(SUPPLIED RECORDS)
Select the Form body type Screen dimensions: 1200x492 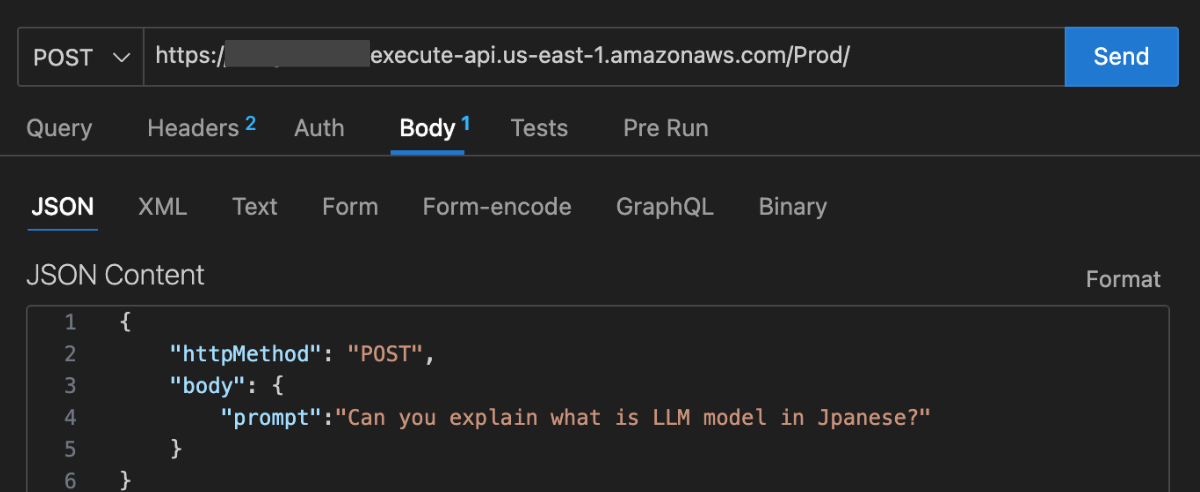tap(350, 207)
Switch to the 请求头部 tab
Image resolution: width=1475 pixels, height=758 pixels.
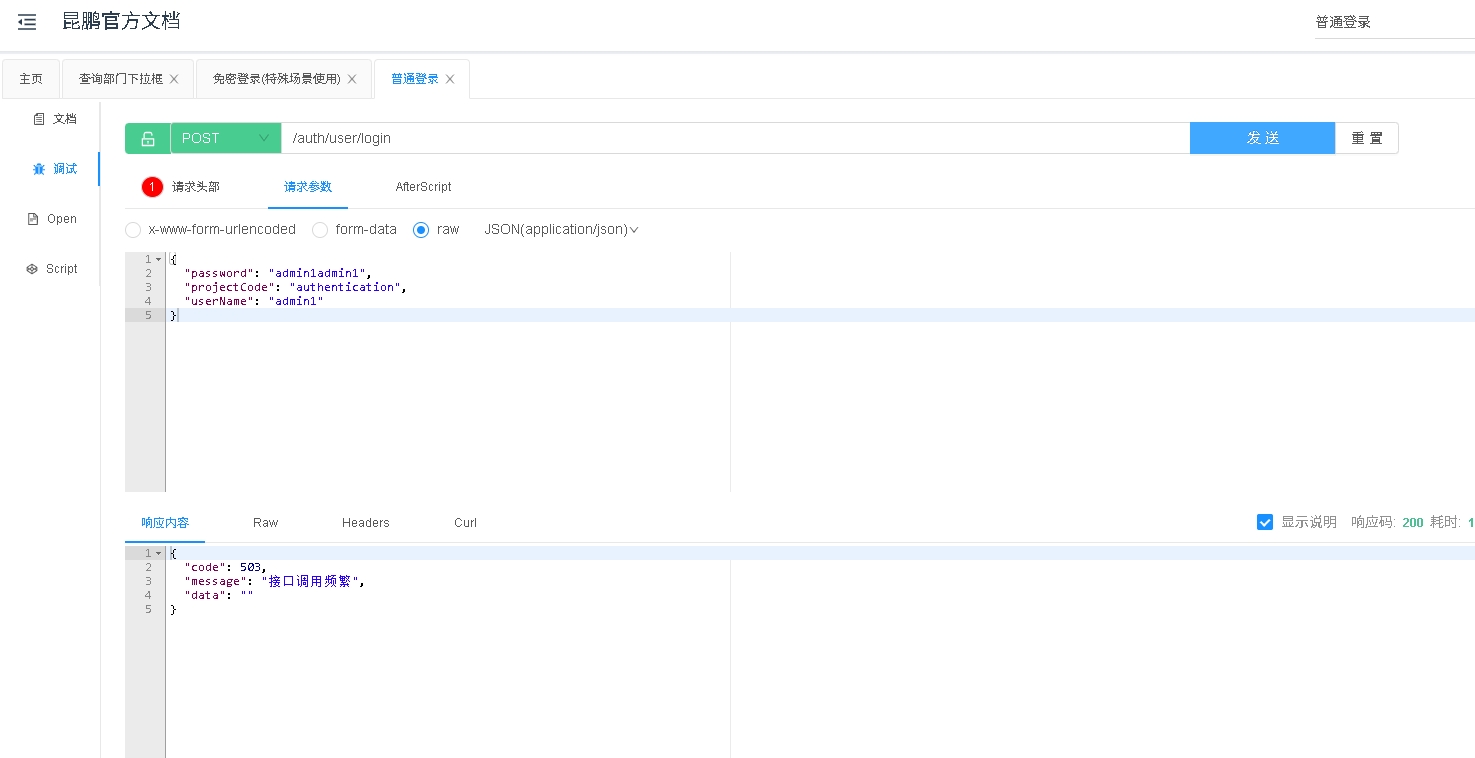click(x=195, y=187)

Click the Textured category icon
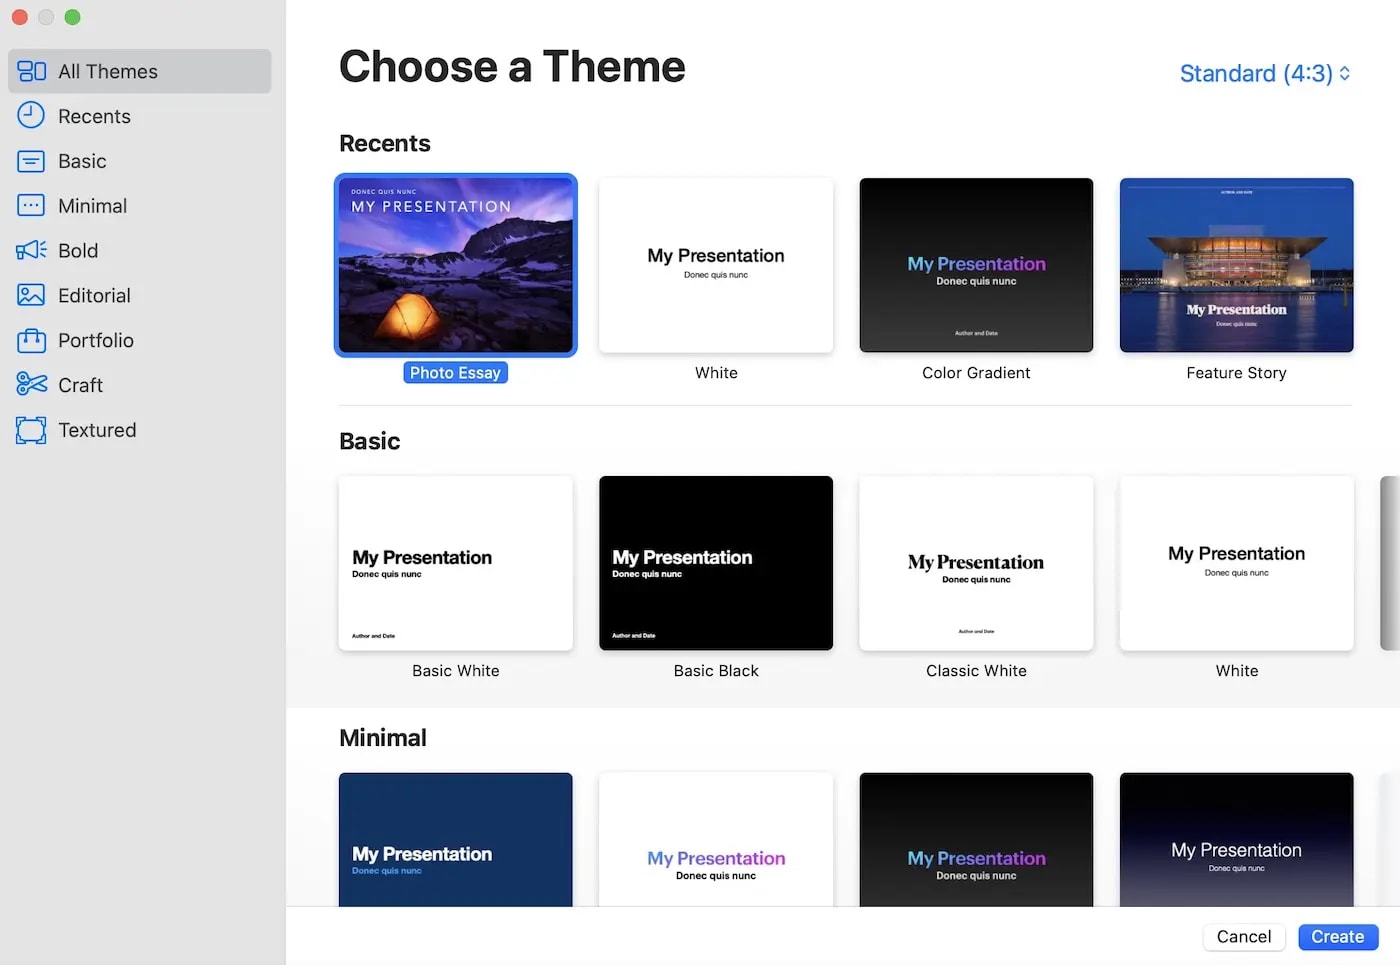coord(31,430)
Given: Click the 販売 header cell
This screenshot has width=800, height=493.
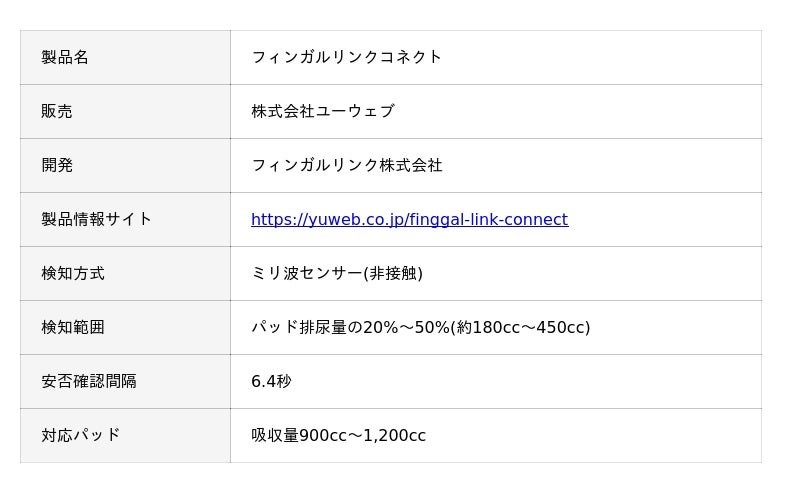Looking at the screenshot, I should coord(57,112).
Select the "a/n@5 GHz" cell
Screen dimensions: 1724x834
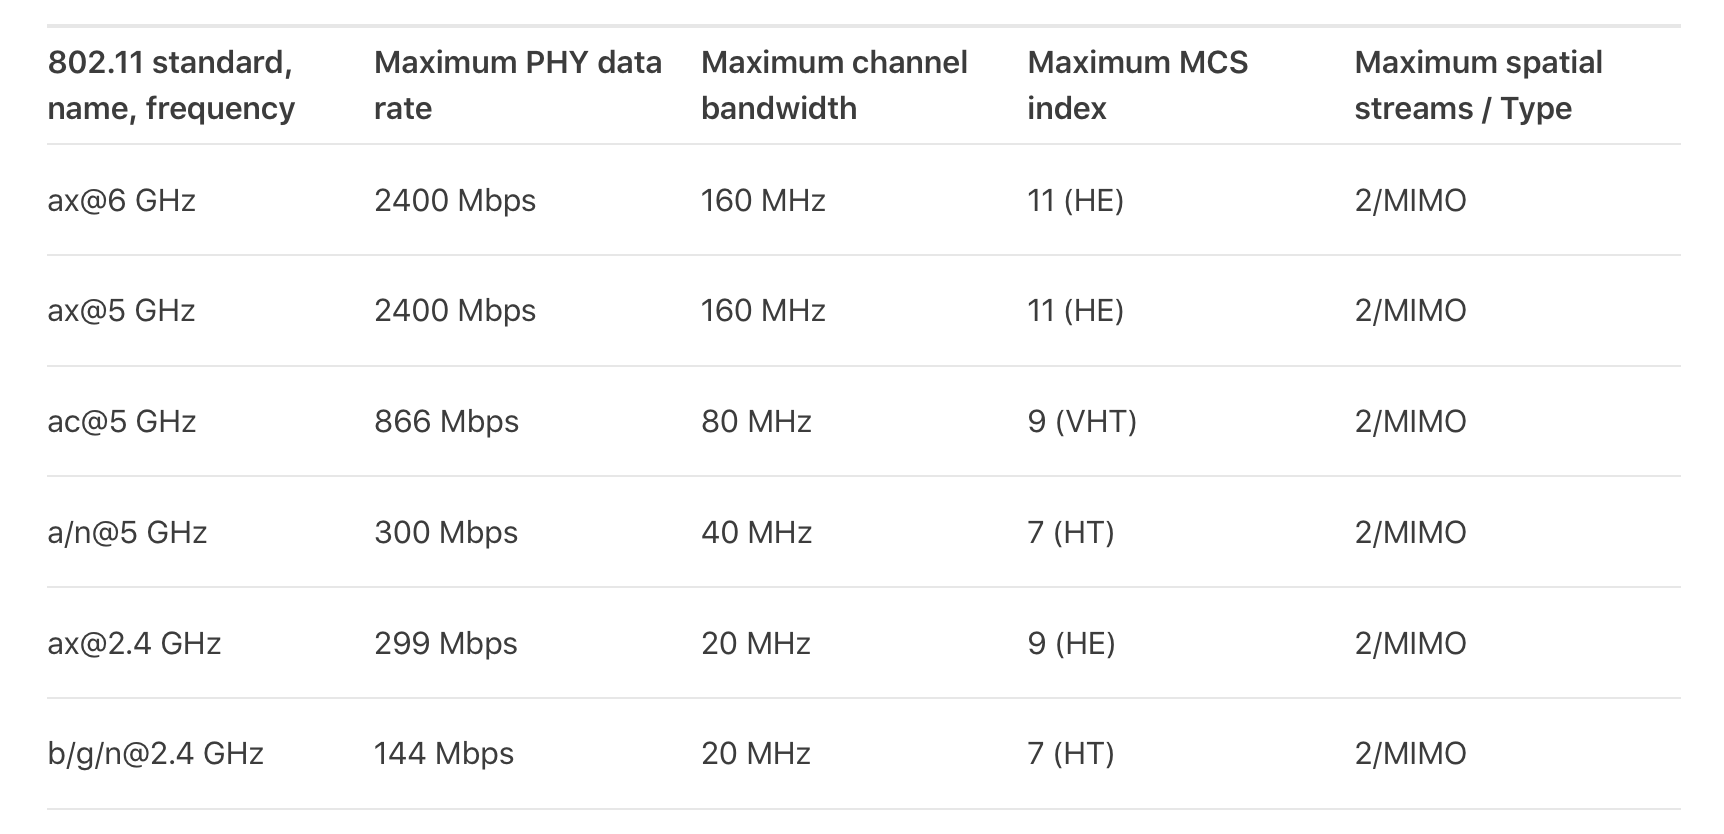point(127,533)
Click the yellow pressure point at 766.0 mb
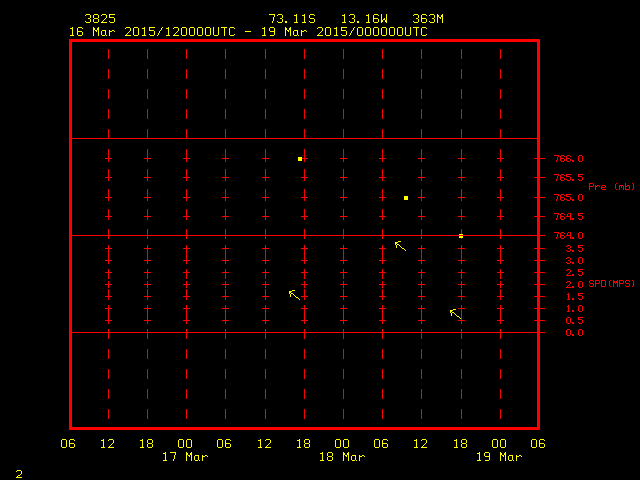This screenshot has width=640, height=480. (x=300, y=158)
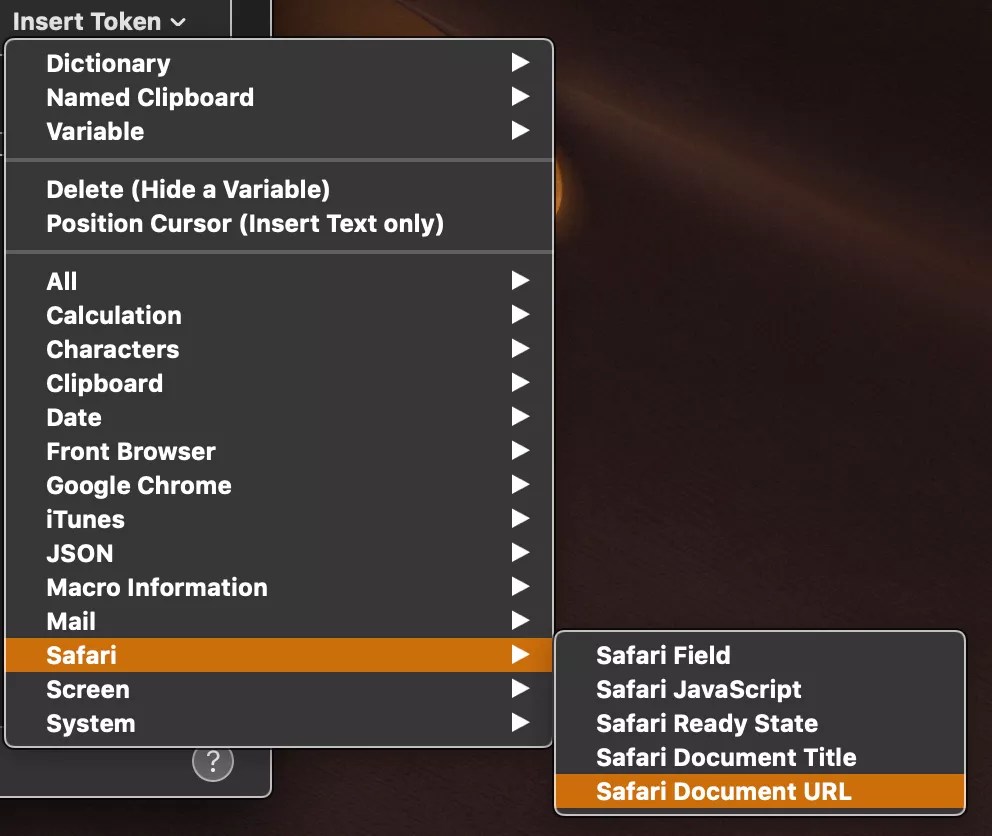Select Position Cursor (Insert Text only)

click(245, 223)
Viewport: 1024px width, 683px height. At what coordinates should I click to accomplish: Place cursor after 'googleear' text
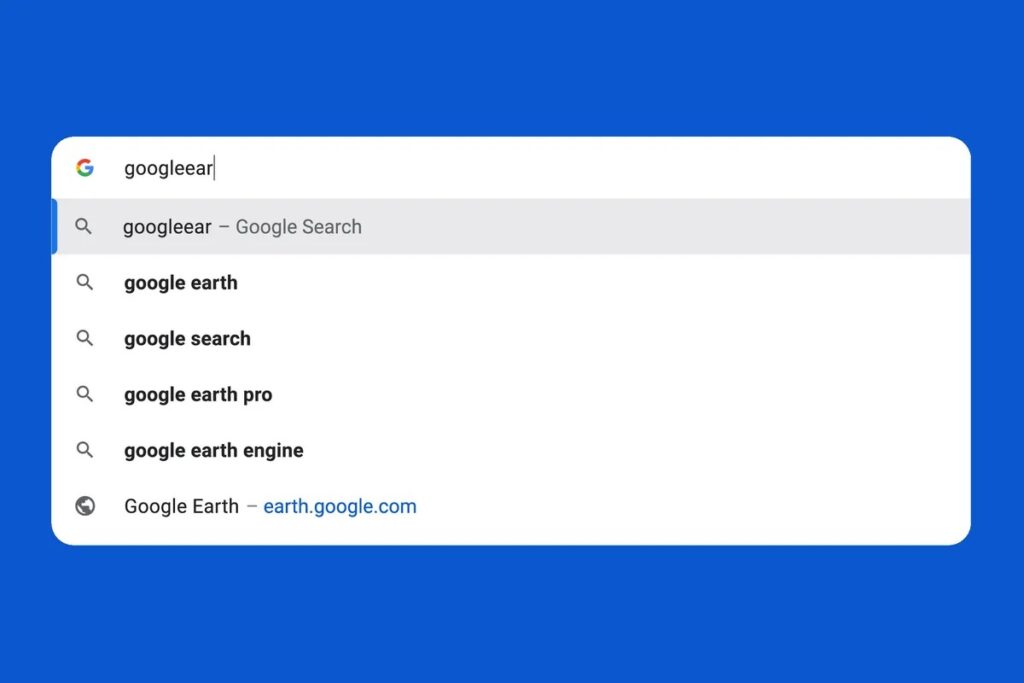214,167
(End SUPPLIED RECORDS)
### TASK DESCRIPTION
From the line containing "Given: Click the 販売 header cell" to the last line of the records, inclusive, output the lines exactly as written and nothing else; leave out the pictures.

### TASK OUTPUT
Given: Click the 販売 header cell
This screenshot has width=800, height=493.
Looking at the screenshot, I should coord(57,112).
Select the "a/n@5 GHz" cell
Screen dimensions: 1724x834
point(127,533)
Click the yellow pressure point at 766.0 mb
This screenshot has width=640, height=480. (x=300, y=158)
Select Position Cursor (Insert Text only)

click(245, 223)
Viewport: 1024px width, 683px height. At what coordinates should I click to accomplish: Place cursor after 'googleear' text
214,167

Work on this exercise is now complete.